Work to be completed: Can you reproduce the data beneath, keeping every line exact?

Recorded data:
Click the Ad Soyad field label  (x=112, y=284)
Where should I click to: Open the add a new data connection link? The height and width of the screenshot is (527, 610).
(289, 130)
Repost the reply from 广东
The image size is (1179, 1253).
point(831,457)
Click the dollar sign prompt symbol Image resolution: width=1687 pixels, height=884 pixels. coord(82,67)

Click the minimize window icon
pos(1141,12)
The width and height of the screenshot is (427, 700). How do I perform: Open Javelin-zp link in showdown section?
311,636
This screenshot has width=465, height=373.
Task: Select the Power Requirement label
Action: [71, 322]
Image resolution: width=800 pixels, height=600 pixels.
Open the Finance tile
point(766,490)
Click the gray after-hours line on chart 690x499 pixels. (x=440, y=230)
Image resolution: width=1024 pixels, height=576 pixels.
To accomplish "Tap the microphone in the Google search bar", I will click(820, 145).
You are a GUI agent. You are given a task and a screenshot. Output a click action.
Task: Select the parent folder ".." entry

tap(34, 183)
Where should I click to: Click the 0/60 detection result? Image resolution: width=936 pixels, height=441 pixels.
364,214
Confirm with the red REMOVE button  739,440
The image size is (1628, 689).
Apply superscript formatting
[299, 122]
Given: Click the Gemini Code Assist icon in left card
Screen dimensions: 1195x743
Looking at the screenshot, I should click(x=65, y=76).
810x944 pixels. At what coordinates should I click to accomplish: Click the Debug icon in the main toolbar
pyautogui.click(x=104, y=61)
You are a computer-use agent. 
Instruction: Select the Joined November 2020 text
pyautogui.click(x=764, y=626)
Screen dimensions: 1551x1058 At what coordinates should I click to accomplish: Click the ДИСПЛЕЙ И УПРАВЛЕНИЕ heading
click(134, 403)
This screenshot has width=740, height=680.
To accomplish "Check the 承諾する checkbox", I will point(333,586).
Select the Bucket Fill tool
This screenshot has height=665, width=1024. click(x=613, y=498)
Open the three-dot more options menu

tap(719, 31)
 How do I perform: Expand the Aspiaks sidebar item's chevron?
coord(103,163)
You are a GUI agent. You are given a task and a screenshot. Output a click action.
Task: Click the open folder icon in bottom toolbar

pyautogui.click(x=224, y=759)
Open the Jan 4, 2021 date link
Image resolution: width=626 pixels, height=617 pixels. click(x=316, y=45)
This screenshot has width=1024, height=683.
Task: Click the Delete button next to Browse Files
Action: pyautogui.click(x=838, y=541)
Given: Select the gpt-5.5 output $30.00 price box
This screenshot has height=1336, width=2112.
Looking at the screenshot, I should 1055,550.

Problem solution:
Click the Ad Soyad field label  (x=112, y=284)
Where should I click to: Open the add a new data connection link? The height and width of the screenshot is (527, 610).
(289, 130)
Repost the reply from 广东
The image size is (1179, 1253).
point(831,457)
Click the dollar sign prompt symbol Image resolution: width=1687 pixels, height=884 pixels. coord(82,67)

Click the minimize window icon
pos(1141,12)
The width and height of the screenshot is (427, 700). How do I perform: Open Javelin-zp link in showdown section?
311,636
This screenshot has width=465, height=373.
Task: Select the Power Requirement label
Action: [71, 322]
Image resolution: width=800 pixels, height=600 pixels.
Open the Finance tile
point(766,490)
Click the gray after-hours line on chart 690x499 pixels. (x=440, y=230)
Image resolution: width=1024 pixels, height=576 pixels.
To accomplish "Tap the microphone in the Google search bar", I will click(820, 145).
You are a GUI agent. You are given a task and a screenshot. Output a click action.
Task: Select the parent folder ".." entry

tap(34, 183)
Where should I click to: Click the 0/60 detection result? Image resolution: width=936 pixels, height=441 pixels.
364,214
Confirm with the red REMOVE button  739,440
The image size is (1628, 689).
Apply superscript formatting
[299, 122]
Given: Click the Gemini Code Assist icon in left card
Screen dimensions: 1195x743
Looking at the screenshot, I should click(x=65, y=76).
810x944 pixels. At what coordinates should I click to accomplish: Click the Debug icon in the main toolbar
pyautogui.click(x=104, y=61)
You are a computer-use agent. 
Instruction: Select the Joined November 2020 text
pyautogui.click(x=764, y=626)
Screen dimensions: 1551x1058 At what coordinates should I click to accomplish: Click the ДИСПЛЕЙ И УПРАВЛЕНИЕ heading
click(134, 403)
This screenshot has width=740, height=680.
To accomplish "Check the 承諾する checkbox", I will point(333,586).
Select the Bucket Fill tool
This screenshot has height=665, width=1024. click(x=613, y=498)
Open the three-dot more options menu

tap(719, 31)
 How do I perform: Expand the Aspiaks sidebar item's chevron?
coord(103,163)
You are a GUI agent. You are given a task and a screenshot. Output a click action.
Task: Click the open folder icon in bottom toolbar

pyautogui.click(x=224, y=759)
Open the Jan 4, 2021 date link
Image resolution: width=626 pixels, height=617 pixels. click(x=316, y=45)
This screenshot has width=1024, height=683.
Task: Click the Delete button next to Browse Files
Action: pyautogui.click(x=838, y=541)
Given: Select the gpt-5.5 output $30.00 price box
This screenshot has height=1336, width=2112.
Looking at the screenshot, I should 1055,550.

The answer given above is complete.